On Wednesday, the lawyer requested a two-day extension of today’s deadline for entering a plea on grounds that he needed more time to discuss the case with his client. Sotelo Borgen also noted that he had not even received a copy of the indictment against his client. The tribunal agreed to give him a photocopy of the charges.

Advertisement

“Regarding the request for an extension on the time period to answer the charges, there is no reason for such,” said a statement issued by the tribunal. “It is firmly established by law that there is a time period of two days for the prisoner to answer to charges by himself, or through his defending lawyer.”

Will Plead Today

Sotelo Borgen, who was hired by Hasenfus’ family, said he will respond to the charges today as required. He told reporters the rejection of the postponement “adds to the lack of defense of the prisoner.” He denied that Nicaraguan law forbids an extension.

Hasenfus is accused of acting on behalf of the U.S. government when the C-123 cargo plane on which he was a crew member was shot down Oct. 5 in southern Nicaragua. It carried supplies for the contras, U.S.-backed rebels fighting Nicaragua’s leftist Sandinista government. Three other men aboard were killed--two Americans and one who has not been identified.
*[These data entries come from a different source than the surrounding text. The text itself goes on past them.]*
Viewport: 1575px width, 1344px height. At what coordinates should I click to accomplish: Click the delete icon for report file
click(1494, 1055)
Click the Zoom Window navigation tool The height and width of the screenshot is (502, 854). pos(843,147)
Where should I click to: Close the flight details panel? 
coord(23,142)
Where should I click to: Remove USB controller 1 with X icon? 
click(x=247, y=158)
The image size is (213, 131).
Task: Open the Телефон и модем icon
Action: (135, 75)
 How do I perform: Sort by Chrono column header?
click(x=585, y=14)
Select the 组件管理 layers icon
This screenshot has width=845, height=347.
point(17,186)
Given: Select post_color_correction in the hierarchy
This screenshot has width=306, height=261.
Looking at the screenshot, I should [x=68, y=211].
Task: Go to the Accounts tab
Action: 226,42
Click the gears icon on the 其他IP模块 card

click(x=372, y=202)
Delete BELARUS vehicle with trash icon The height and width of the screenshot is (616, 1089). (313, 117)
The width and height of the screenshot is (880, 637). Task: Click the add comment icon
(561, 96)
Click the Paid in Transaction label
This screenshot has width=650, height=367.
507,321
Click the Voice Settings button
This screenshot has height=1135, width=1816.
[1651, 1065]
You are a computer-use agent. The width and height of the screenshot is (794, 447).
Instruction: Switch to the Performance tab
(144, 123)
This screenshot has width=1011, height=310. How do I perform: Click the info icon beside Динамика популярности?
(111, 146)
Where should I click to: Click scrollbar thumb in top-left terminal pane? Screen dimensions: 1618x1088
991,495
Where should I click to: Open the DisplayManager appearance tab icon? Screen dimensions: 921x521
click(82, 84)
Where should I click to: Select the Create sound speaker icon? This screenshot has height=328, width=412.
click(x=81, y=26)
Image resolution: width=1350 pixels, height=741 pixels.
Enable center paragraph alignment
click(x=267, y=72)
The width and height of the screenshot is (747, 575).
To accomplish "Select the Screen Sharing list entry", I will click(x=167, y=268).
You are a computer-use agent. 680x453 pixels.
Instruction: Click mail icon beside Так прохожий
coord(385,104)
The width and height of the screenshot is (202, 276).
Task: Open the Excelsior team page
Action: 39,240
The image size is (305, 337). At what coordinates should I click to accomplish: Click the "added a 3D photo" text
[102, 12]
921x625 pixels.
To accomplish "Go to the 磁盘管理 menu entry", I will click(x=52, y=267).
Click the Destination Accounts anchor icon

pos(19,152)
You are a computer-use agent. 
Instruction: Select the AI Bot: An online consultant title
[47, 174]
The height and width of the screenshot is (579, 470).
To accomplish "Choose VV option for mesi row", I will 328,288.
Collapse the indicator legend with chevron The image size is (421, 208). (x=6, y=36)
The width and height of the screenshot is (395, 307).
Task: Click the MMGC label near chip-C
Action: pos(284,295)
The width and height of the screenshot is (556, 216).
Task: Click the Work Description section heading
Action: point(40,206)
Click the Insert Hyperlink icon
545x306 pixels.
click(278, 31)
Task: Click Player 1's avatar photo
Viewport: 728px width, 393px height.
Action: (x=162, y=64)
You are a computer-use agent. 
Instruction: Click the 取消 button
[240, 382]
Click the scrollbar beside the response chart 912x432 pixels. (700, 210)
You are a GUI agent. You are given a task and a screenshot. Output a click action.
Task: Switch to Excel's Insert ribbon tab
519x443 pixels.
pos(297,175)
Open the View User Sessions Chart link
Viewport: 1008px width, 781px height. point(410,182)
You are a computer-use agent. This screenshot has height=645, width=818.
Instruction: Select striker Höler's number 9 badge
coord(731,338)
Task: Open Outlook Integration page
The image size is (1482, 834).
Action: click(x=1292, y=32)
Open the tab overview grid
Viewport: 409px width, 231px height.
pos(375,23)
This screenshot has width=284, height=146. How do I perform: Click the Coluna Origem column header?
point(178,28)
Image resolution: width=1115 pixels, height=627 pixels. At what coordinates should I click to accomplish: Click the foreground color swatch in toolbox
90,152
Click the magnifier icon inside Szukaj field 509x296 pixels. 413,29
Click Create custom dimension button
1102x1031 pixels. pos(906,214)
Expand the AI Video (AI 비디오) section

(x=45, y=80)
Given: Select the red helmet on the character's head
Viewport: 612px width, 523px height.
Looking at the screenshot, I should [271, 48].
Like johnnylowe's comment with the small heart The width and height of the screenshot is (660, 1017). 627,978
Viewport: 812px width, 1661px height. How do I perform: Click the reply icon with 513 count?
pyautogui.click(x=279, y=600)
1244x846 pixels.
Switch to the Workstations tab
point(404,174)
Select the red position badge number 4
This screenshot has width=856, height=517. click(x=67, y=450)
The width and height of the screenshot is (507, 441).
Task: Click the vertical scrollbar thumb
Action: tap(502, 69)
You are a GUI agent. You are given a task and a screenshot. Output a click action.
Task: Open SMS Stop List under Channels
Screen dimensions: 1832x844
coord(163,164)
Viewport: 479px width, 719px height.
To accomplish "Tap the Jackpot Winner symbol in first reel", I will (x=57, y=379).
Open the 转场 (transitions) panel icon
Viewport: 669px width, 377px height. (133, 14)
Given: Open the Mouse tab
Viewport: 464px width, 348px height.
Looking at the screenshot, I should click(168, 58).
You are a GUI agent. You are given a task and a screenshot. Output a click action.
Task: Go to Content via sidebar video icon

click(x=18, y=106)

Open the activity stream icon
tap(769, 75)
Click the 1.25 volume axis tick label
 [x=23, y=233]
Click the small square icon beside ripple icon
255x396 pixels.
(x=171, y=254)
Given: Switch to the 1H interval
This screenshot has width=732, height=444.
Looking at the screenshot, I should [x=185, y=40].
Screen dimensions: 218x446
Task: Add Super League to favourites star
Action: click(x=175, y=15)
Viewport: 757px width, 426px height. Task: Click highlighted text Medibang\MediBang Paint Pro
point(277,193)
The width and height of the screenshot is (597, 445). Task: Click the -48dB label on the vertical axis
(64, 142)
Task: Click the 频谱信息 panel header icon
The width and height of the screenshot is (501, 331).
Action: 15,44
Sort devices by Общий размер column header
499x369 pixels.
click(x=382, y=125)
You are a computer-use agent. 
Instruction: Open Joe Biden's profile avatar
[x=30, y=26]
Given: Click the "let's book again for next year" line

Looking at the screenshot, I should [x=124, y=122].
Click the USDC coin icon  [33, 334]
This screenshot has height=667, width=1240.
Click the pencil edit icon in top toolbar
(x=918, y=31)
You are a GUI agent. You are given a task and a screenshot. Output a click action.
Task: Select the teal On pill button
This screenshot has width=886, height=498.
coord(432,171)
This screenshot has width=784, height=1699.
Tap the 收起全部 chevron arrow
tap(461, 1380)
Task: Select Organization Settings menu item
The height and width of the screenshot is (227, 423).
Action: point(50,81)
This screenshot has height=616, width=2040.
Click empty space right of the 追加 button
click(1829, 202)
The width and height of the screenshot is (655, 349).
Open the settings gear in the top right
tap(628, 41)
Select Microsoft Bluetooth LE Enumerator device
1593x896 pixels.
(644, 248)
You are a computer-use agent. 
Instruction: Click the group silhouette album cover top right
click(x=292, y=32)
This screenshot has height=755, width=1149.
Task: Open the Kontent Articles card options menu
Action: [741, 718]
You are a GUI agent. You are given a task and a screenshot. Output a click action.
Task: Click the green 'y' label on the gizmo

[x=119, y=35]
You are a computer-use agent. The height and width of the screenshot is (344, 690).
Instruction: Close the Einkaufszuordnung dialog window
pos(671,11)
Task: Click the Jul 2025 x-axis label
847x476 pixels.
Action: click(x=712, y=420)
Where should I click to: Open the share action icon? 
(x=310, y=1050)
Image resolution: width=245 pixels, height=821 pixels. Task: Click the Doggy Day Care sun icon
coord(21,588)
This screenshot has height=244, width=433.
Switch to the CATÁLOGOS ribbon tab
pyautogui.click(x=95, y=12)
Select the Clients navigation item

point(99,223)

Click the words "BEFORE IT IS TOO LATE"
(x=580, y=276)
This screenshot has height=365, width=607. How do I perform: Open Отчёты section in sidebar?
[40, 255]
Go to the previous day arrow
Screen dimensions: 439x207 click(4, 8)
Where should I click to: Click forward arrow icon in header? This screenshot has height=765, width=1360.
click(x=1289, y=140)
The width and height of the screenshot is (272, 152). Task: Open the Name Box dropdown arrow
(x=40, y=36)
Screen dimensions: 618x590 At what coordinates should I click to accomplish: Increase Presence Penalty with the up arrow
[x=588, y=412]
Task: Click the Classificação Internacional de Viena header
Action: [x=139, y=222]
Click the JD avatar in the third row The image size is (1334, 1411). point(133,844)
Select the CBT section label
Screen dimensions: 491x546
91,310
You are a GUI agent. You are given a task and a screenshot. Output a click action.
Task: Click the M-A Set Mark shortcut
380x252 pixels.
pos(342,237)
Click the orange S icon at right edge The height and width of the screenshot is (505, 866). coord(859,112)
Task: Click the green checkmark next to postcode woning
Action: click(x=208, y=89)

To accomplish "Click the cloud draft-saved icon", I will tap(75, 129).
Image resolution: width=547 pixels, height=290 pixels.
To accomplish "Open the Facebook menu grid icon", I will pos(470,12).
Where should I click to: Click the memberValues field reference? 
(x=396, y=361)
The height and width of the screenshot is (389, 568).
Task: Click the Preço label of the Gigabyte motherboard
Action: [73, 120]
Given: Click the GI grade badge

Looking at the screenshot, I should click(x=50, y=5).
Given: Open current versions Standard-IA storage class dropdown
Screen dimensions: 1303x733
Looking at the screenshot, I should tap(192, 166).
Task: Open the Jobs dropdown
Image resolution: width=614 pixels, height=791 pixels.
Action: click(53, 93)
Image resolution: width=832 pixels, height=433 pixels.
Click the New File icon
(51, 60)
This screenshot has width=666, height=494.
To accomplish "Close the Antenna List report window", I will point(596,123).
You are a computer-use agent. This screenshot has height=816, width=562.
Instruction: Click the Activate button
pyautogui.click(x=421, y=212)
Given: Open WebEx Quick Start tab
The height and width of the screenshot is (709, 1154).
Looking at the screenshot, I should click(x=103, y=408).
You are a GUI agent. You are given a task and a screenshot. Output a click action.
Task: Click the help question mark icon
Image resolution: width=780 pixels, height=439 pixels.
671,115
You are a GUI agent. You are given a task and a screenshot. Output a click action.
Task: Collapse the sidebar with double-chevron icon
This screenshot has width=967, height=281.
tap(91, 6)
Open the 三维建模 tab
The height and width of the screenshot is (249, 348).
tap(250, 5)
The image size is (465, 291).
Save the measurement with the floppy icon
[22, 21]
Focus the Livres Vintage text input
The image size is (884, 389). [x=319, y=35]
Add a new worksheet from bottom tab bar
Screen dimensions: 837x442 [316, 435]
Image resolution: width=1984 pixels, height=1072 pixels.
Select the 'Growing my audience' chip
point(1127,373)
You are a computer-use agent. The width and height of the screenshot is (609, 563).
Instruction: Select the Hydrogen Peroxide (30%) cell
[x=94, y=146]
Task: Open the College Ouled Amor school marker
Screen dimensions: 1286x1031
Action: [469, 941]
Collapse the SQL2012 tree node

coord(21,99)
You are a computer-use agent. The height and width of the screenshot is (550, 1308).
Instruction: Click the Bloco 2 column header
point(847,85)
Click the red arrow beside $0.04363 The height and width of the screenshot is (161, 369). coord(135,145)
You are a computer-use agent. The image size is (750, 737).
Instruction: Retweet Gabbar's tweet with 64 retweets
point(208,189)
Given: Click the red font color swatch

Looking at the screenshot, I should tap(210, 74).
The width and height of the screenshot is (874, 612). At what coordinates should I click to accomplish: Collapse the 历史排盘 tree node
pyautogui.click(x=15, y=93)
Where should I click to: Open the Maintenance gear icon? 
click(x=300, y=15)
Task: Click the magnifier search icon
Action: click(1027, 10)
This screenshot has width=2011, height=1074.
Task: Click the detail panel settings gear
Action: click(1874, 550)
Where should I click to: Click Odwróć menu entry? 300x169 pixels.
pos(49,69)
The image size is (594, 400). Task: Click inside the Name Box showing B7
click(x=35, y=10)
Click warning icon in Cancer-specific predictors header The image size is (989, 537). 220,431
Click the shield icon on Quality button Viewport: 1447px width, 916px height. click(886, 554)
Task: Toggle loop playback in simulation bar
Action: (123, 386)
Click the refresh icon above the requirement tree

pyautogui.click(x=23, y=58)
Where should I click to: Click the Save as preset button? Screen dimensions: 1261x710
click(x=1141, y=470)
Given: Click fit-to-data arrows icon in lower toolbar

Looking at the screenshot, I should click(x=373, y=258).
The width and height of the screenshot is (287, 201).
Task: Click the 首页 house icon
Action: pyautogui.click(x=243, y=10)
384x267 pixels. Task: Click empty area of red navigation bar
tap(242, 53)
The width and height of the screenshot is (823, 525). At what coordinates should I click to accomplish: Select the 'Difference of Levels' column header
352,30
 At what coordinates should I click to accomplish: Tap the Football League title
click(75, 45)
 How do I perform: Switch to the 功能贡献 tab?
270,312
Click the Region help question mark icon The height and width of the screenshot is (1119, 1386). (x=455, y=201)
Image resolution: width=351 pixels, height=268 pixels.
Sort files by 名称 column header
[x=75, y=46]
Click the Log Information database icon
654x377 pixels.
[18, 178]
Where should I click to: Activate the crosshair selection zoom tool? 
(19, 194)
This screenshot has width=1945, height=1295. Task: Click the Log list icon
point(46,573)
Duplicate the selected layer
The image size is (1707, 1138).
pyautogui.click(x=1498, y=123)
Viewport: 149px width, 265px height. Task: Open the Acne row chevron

Hasenfus, 45, of Marinette, Wis., faces up to 30 years in prison if convicted.

The Sandinistas, who overthrew the right-wing government of President Anastasio Somoza in 1979, set up the People’s Tribunal in 1983 to prosecute those accused of counterrevolution. Foreign reports of its conviction rate range as high as 99.8%. The United States has called it a “kangaroo court.”